Infravermelho vs. Ar Quente: Qual método realmente é melhor para o embalamento de sensores?
Se você ainda depende do uso de ar quente para o processamento profundo de semicondutores, na verdade está pagando um “imposto de tempo” todos os dias.
Pense em como funciona um forno de convecção: você aquece o ar, e então o ar aquece o componente em questão. É um sistema intermediário. Já o infravermelho elimina esse intermediário. Ele utiliza radiação eletromagnética para transferir energia diretamente para o embalamento do sensor.
É rápido. Muito rápido.
Quando se trabalha com filmes finos ou adesivos especiais, cada segundo conta. Fornos de ar quente são lentos. Eles têm uma grande inércia térmica, o que significa que demoram muito para esquentar e ainda mais para esfriar.
Com lâmpadas de infravermelho, é possível atingir a temperatura desejada em segundos.

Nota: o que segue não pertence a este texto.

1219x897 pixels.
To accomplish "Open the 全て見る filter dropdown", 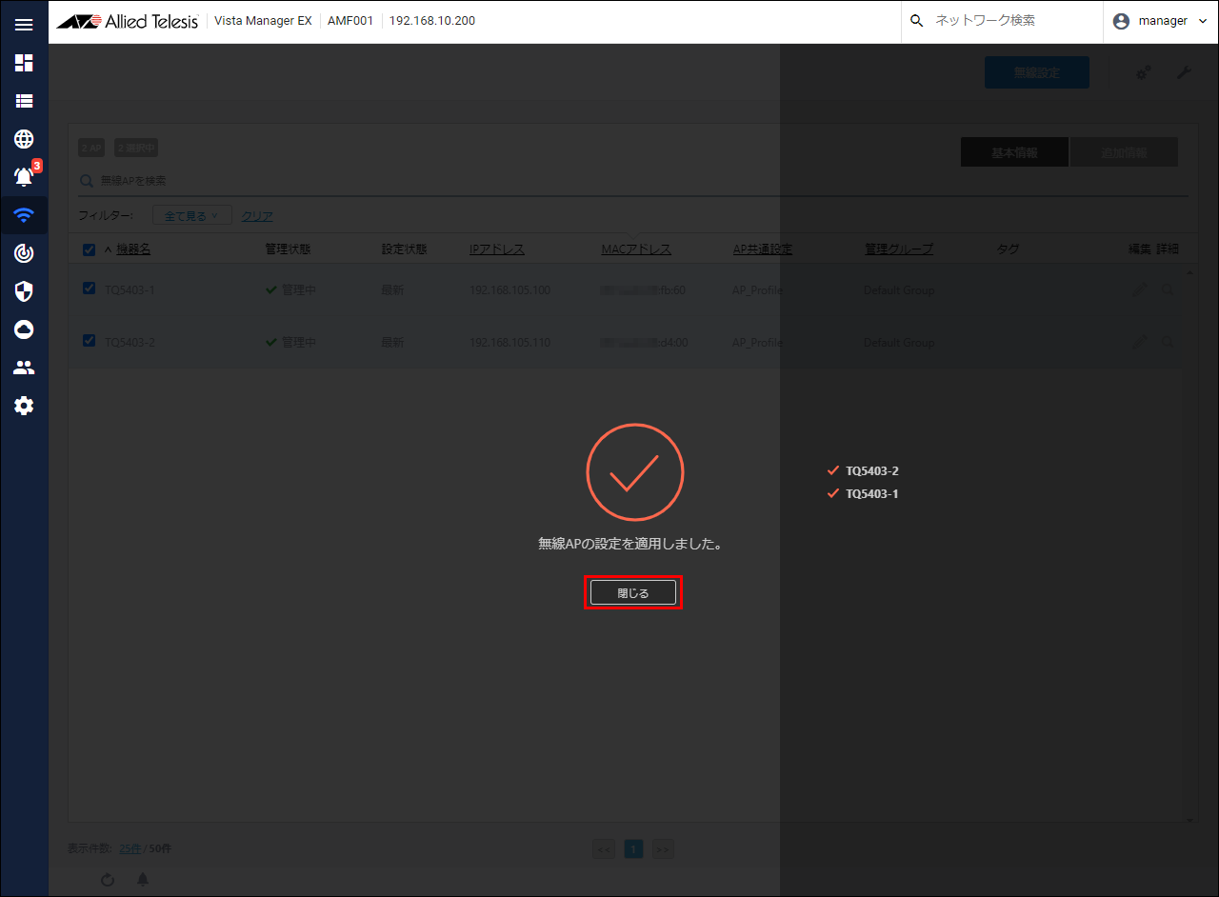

Já vi isso acontecer principalmente no processo de cura e secagem. Um forno de convecção pode levar 20 minutos para aquecer um lote de componentes. Já um sistema de infravermelho consegue atingir a mesma temperatura em uma fração do tempo. Além disso, por ser tão eficiente, não é preciso ter várias estações de aquecimento no chão para manter a produção em andamento.
Mas atenção: o infravermelho não é uma solução mágica. Existem algumas limitações.

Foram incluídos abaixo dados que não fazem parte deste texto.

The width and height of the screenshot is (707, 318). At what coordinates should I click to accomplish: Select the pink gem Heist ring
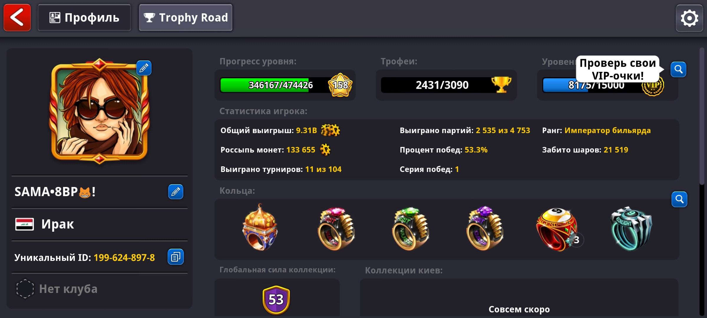pos(336,228)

É preciso escolher corretamente o espectro de emissão. Se o comprimento de onda não corresponder ao que o material de embalagem consegue absorver, a energia simplesmente será refletida, como se fosse um espelho.
Há também o problema de “queimar” a superfície do componente. Como o infravermelho atinge a superfície primeiro, é fácil quebrar a camada superior antes mesmo de o centro do componente esquentar. Não dá para simplesmente deixar tudo funcionando sem controle. É preciso um controlador PID eficaz e cuidado com a distância entre as lâmpadas e o componente, para evitar pontos quentes indesejados.
Para quem deseja aumentar a produção, o infravermelho geralmente é a melhor opção.
O melhor de tudo é o aquecimento direcionado: é possível aplicar calor apenas em um ponto específico do sensor, mantendo o resto do componente frio. Isso não é possível com fornos de ar quente, já que todo o material aquece igualmente.
Apenas um aviso: certifique-se de que seu sistema de resfriamento seja capaz de lidar com esses picos de temperatura. Quando a intensidade do aquecimento diminui rapidamente, coisas estranhas podem acontecer.